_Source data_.
------------

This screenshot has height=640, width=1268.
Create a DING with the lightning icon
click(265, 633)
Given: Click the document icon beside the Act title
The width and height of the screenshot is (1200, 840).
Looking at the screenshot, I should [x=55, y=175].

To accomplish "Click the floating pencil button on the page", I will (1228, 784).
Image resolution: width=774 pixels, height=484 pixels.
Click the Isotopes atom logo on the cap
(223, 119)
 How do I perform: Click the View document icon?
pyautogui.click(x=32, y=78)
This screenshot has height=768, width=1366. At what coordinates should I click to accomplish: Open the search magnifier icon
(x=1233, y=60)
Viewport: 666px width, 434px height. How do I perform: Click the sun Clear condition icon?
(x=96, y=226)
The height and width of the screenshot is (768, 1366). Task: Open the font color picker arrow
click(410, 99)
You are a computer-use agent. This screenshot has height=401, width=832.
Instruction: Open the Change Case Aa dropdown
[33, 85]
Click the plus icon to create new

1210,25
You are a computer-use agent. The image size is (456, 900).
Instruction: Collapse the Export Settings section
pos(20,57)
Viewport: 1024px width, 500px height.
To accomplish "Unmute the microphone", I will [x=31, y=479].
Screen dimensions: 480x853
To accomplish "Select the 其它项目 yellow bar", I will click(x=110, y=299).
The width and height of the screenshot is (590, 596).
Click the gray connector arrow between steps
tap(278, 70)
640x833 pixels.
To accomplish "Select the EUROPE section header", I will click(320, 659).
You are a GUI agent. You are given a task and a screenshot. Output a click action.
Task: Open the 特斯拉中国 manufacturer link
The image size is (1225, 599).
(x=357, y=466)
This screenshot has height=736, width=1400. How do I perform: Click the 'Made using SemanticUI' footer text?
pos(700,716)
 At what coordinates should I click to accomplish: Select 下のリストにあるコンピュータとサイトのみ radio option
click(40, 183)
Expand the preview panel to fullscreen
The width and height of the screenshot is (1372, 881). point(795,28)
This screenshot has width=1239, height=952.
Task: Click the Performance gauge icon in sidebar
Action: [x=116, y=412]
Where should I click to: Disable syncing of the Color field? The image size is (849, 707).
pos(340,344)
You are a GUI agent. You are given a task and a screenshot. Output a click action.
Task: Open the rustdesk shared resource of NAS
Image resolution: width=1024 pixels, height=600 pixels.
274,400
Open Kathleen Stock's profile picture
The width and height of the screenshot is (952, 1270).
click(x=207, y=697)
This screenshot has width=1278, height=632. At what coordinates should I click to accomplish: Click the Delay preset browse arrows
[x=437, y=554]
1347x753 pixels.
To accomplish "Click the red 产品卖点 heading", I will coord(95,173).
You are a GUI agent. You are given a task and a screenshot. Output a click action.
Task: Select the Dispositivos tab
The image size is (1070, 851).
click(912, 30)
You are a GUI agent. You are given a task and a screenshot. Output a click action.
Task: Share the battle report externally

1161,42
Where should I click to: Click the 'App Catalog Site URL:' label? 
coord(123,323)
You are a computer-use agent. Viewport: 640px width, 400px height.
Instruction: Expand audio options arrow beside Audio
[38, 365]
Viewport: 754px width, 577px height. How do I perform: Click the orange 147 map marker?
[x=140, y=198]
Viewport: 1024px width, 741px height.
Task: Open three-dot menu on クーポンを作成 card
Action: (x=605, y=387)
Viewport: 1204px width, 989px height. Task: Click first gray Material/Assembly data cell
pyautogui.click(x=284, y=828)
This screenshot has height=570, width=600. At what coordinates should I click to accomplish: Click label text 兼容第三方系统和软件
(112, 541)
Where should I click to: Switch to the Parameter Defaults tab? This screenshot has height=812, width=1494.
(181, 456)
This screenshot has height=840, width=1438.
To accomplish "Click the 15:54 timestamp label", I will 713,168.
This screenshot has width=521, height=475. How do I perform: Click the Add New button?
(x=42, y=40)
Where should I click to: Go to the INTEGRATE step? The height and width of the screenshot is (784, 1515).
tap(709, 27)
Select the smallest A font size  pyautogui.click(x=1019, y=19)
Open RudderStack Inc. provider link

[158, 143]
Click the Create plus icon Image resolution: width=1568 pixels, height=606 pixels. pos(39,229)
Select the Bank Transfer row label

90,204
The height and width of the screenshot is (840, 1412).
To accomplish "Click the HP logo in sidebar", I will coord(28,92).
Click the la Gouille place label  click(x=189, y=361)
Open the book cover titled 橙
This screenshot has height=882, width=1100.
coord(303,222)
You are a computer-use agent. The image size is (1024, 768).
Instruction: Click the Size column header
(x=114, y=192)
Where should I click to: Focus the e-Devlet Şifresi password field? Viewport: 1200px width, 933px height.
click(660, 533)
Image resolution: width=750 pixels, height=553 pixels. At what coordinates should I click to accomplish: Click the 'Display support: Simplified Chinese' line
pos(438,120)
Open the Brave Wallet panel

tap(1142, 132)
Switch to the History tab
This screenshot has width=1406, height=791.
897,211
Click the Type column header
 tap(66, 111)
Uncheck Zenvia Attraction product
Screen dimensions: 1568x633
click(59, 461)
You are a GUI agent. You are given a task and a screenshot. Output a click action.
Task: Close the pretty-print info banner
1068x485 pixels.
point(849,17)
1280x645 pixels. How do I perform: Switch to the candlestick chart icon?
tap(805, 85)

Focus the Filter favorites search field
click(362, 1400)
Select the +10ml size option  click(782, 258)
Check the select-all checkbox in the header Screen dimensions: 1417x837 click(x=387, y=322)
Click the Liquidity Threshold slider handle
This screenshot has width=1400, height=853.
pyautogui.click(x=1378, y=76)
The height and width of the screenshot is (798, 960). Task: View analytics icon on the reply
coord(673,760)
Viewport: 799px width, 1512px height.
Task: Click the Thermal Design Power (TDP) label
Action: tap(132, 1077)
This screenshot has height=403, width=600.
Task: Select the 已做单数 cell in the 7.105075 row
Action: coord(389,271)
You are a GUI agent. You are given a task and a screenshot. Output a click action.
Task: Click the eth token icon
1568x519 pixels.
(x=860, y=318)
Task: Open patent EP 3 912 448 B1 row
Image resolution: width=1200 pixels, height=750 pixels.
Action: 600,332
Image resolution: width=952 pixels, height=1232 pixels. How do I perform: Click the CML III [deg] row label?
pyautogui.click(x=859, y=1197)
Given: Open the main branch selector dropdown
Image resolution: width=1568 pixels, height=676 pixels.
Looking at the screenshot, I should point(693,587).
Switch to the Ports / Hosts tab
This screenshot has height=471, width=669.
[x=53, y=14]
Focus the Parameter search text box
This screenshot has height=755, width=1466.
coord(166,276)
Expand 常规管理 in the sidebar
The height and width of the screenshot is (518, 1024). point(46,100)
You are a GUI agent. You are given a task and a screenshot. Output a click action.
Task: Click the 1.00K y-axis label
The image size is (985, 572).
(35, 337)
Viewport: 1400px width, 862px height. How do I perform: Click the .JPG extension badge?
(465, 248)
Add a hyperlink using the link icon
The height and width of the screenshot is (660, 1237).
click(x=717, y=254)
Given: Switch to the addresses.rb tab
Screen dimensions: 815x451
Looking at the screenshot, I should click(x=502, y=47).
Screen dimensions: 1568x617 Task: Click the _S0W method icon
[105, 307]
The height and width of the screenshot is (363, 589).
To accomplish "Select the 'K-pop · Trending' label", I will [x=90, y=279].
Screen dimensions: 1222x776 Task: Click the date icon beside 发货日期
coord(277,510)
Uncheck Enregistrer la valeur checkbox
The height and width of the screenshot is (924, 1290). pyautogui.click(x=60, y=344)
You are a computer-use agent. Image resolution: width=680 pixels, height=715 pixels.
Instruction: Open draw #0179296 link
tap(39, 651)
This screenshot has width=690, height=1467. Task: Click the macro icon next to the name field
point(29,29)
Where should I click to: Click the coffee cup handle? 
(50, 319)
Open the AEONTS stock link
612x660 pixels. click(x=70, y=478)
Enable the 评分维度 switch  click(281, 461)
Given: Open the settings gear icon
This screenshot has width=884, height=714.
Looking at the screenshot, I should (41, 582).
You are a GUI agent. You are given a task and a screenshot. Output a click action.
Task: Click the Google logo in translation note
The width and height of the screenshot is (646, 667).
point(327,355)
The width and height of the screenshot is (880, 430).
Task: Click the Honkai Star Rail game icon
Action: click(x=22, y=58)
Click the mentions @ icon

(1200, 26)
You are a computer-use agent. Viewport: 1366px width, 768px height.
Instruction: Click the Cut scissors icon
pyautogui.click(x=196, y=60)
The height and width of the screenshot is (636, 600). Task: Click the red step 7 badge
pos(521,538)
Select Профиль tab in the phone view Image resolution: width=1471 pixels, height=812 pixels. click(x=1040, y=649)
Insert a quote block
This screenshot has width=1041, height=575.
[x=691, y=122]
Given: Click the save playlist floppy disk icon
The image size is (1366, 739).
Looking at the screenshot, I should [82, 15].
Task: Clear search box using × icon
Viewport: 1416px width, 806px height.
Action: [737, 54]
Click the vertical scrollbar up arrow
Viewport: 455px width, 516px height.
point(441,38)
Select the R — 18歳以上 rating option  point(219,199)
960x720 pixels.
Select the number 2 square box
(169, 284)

------------

Please reproduce the lines from the start of the Source data up to and including the line with "will click(x=110, y=299).", swapping "computer-use agent" for "screen assistant" and keeping everything else the same.

_RESULT_.
This screenshot has height=640, width=1268.
Create a DING with the lightning icon
click(265, 633)
Given: Click the document icon beside the Act title
The width and height of the screenshot is (1200, 840).
Looking at the screenshot, I should [x=55, y=175].

To accomplish "Click the floating pencil button on the page", I will (1228, 784).
Image resolution: width=774 pixels, height=484 pixels.
Click the Isotopes atom logo on the cap
(223, 119)
 How do I perform: Click the View document icon?
pyautogui.click(x=32, y=78)
This screenshot has height=768, width=1366. At what coordinates should I click to accomplish: Open the search magnifier icon
(x=1233, y=60)
Viewport: 666px width, 434px height. How do I perform: Click the sun Clear condition icon?
(x=96, y=226)
The height and width of the screenshot is (768, 1366). Task: Open the font color picker arrow
click(410, 99)
You are a screen assistant. This screenshot has height=401, width=832.
Instruction: Open the Change Case Aa dropdown
[33, 85]
Click the plus icon to create new

1210,25
You are a screen assistant. The image size is (456, 900).
Instruction: Collapse the Export Settings section
pos(20,57)
Viewport: 1024px width, 500px height.
To accomplish "Unmute the microphone", I will [x=31, y=479].
Screen dimensions: 480x853
To accomplish "Select the 其它项目 yellow bar", I will click(x=110, y=299).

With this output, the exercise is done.